▶ _SUPPLIED ENTRIES_
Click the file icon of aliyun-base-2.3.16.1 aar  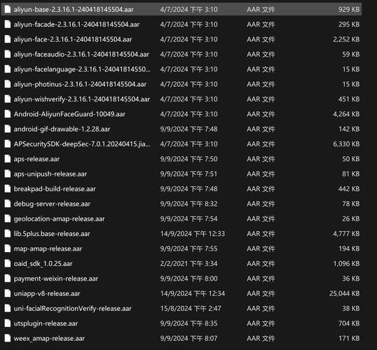pos(8,9)
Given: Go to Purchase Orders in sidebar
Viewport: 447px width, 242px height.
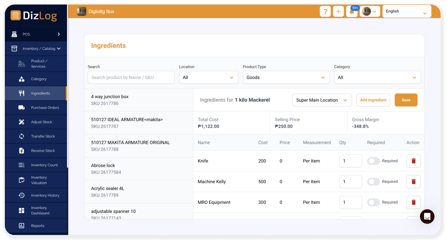Looking at the screenshot, I should [45, 108].
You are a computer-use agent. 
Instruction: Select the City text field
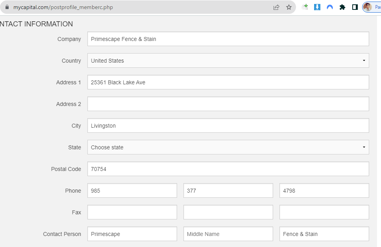pos(228,126)
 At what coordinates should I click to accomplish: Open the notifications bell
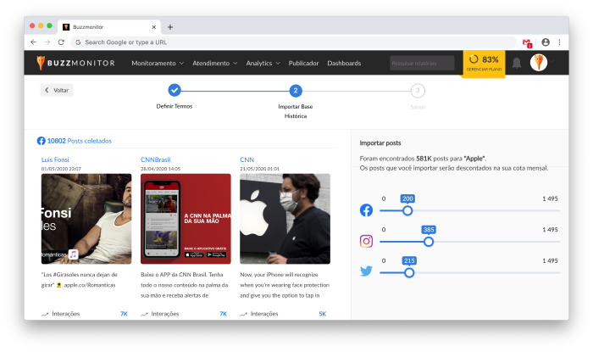point(517,63)
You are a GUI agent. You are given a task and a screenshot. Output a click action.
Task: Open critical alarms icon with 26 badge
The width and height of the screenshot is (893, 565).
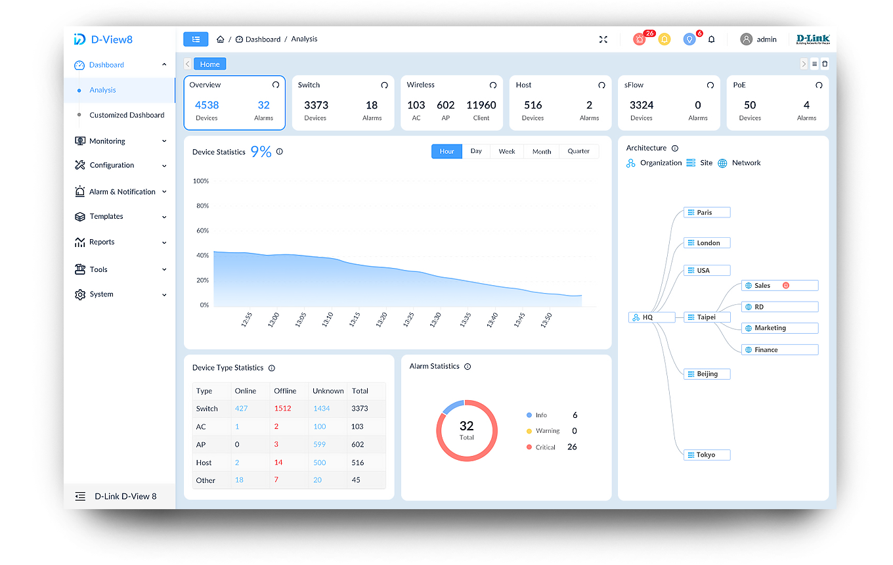coord(640,39)
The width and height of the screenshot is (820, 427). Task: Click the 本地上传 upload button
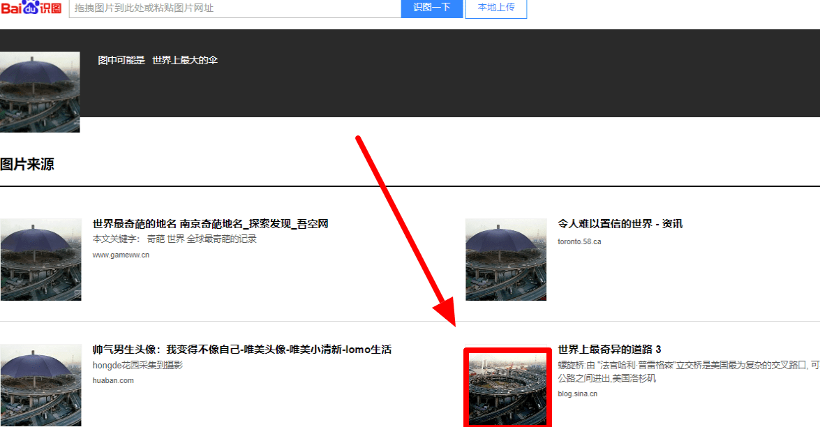[495, 8]
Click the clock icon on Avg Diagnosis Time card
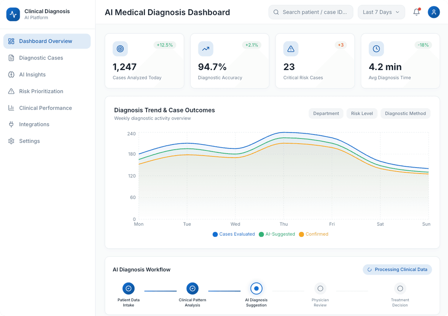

▶ _TASK GOAL_
Transcribe the listing above exactly, but only from the line with "You are a computer-use agent." through the line with "You are a GUI". Include both of those lines and omit the pictures.

▶ _FINISHED EXERCISE_
You are a computer-use agent. 
Instruction: Select the City text field
pos(228,126)
 At what coordinates should I click to accomplish: Open the notifications bell
point(517,63)
You are a GUI agent. You are given a task and a screenshot. Output a click action.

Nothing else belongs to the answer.